…Calls for reforms that make young people central to peace, climate, economic recovery
The Nigerian government has called for global reforms to empower youths and embed young people at the heart of national and international action on peace, climate change, and economic recovery.
Specifically, we’re demanding that young people be repositioned from beneficiaries to partners in solving the world’s most pressing challenges.
Speaking at the 12th International Youth Conference (IYC12) during the United Nations General Assembly’s 80th (UNGA80) High-Level Week, Personal Assistant to the President on Domestic & North East affairs, Comrade Mahmud Muhammad, said that “thirty years after its adoption by the UN General Assembly in 1995, the gap between policy commitments and implementation reality remains significant across most countries.”
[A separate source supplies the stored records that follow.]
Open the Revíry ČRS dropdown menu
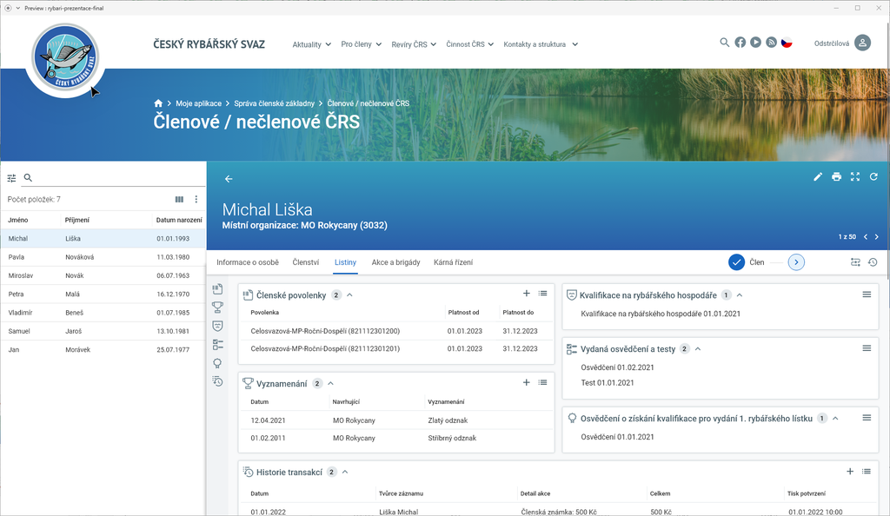Image resolution: width=890 pixels, height=516 pixels. 414,44
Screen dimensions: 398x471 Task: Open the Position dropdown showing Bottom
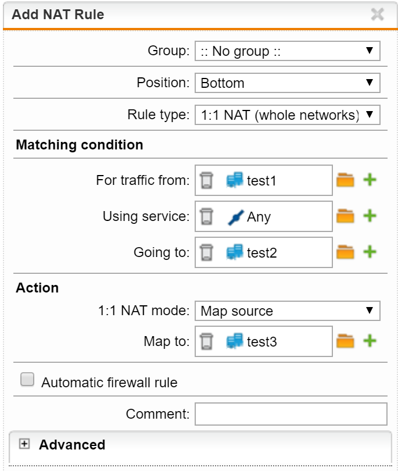(x=287, y=83)
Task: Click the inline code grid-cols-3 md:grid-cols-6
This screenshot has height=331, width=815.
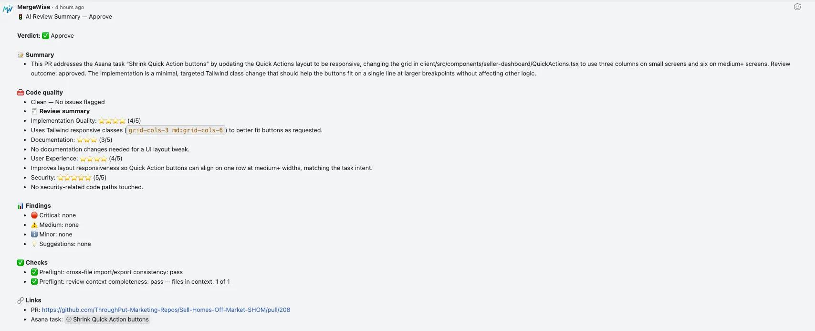Action: pos(176,130)
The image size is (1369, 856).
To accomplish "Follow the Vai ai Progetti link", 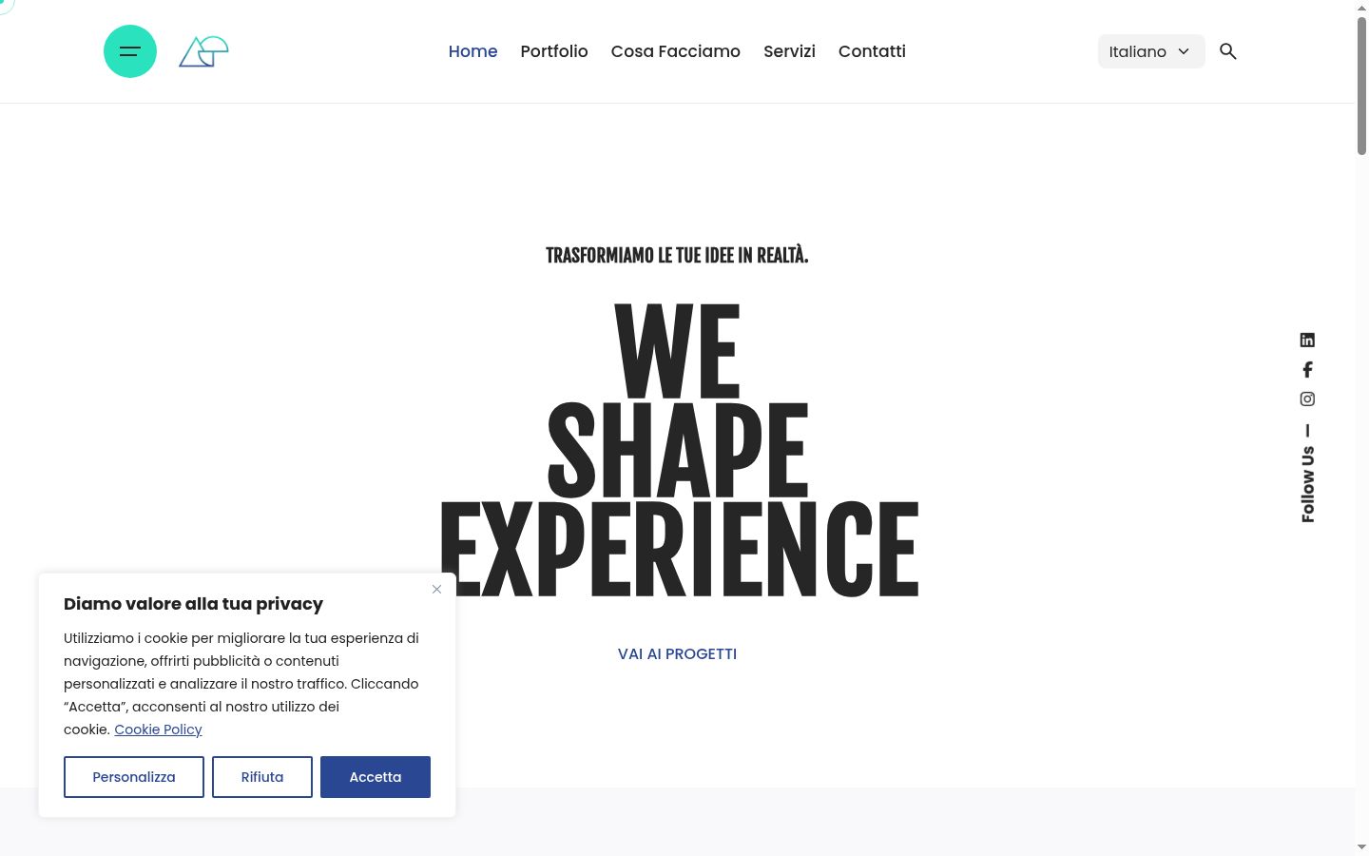I will (x=677, y=653).
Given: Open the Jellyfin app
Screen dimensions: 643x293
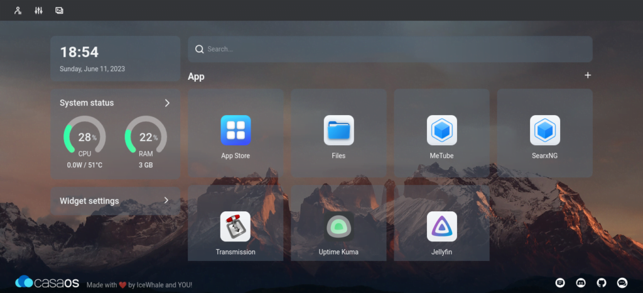Looking at the screenshot, I should point(441,226).
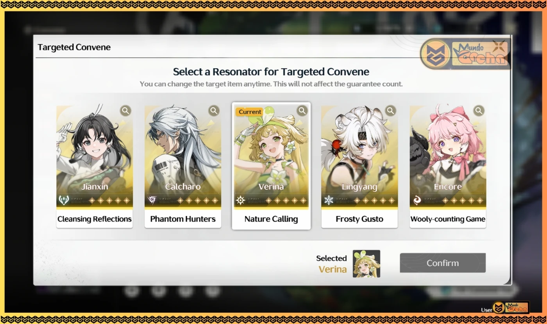Select the Current Verina card

point(271,166)
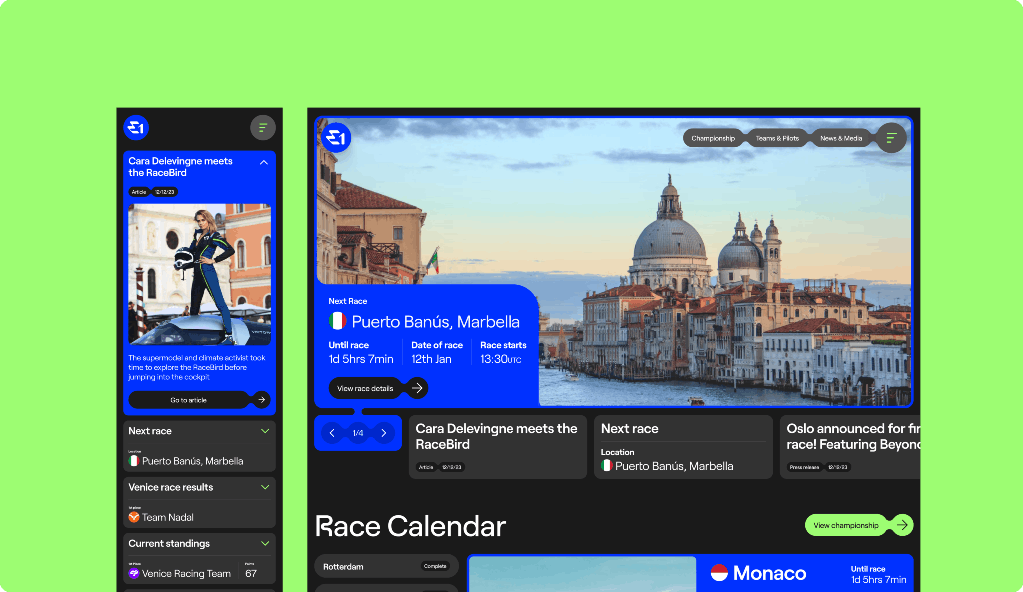Click arrow icon next to Go to article
The height and width of the screenshot is (592, 1023).
pos(261,400)
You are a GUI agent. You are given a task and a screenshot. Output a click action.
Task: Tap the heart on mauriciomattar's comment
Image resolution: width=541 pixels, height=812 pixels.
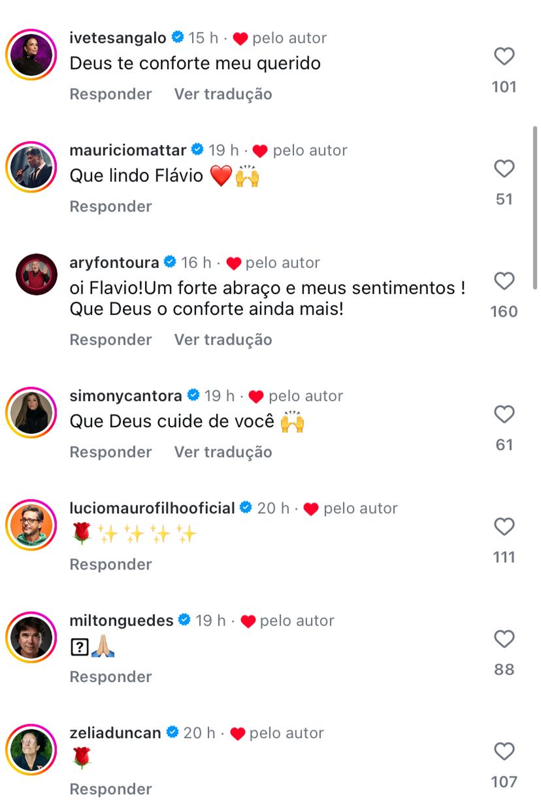[x=504, y=169]
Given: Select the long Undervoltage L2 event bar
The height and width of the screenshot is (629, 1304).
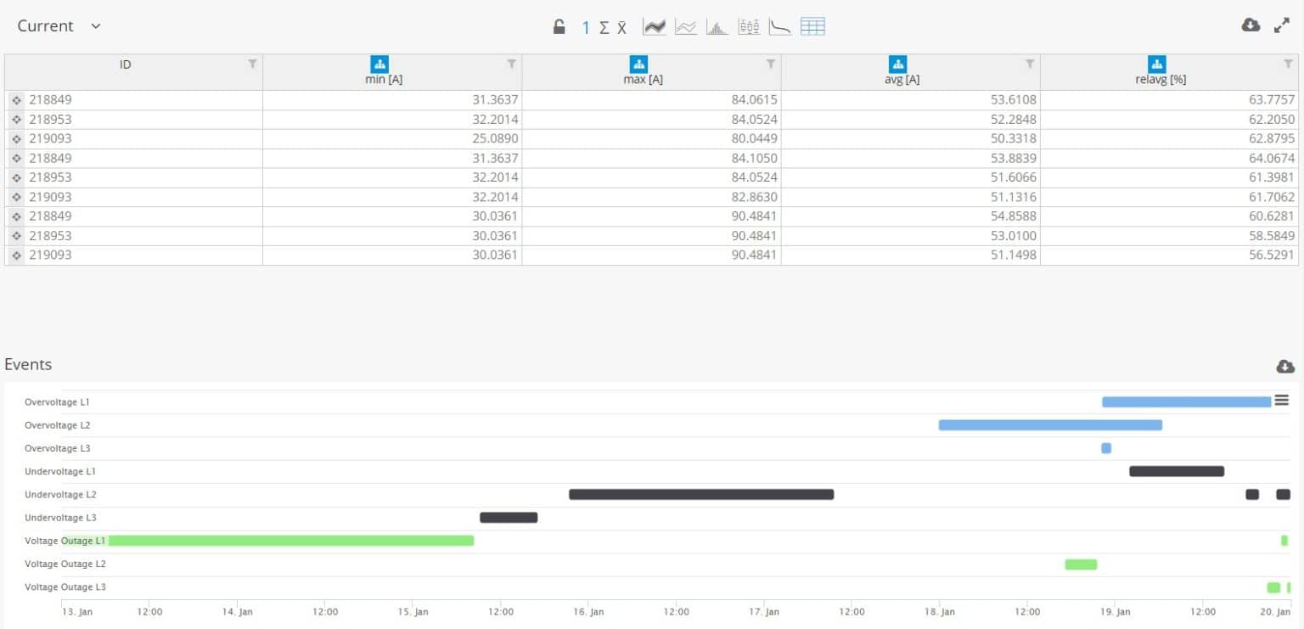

The conference, themed “Youth Solutions for a Changing World” and hosted by the International Organisation of Youth (IOY) in collaboration with UN-Habitat, UNITAR, UNEP, MGCY, IAAI GloCha, and UN Geneva Beyond Lab, featured innovation labs, policy roundtables, and intergenerational dialogues aimed at producing a youth declaration to echo through UN halls.
Muhammad argued that current approaches to youth development are fundamentally flawed, noting that “Instead of treating youth issues as a separate policy sector, integration across all government functions becomes necessary.”
Drawing from Nigeria’s experience with 70 million young people aged 15-35 representing 35% of the population, Muhammad presented the country’s post-conflict reconstruction efforts as a “unique laboratory for testing youth-focused policy implementation in post-conflict settings.”
The North East Development Commission, established in 2017, “has executed over 700 projects with significant youth components, providing concrete evidence about what works in scaling international youth commitments to local contexts,” he told delegates.
Muhammad explained that “rather than the regular job creation approaches, effective scaling requires sector-specific interventions that address market failures preventing youth participation in particular economic activities.”
He noted that constitutional reforms reducing the minimum age for political candidates demonstrate “how legal frameworks must evolve to accommodate youth political participation,” with the presidential age requirement dropping from 40 to 35 years and gubernatorial from 35 to 30 years.
Addressing gaps in the original 1995 youth framework, Muhammad noted that climate change adaptation represents an emerging priority that wasn’t adequately addressed in the original World Programme of Action but requires integration into contemporary scaling efforts.
He called for fundamental changes in international cooperation, arguing that “partnerships must evolve beyond traditional donor-recipient relationships toward mutual learning arrangements.”
In his words: “The international community must move beyond treating youth development as a humanitarian concern toward recognising youth empowerment as essential to addressing global challenges, including climate change, technological transformation, demographic transitions, and conflict prevention.”
“This recognition requires policy frameworks that position young people as partners in problem-solving rather than beneficiaries of problem-solving efforts.”
He added that “scaling the World Programme of Action ultimately requires political commitment that goes beyond rhetorical support to include resource allocation, institutional reform, and accountability mechanisms that ensure implementation matches stated intentions.”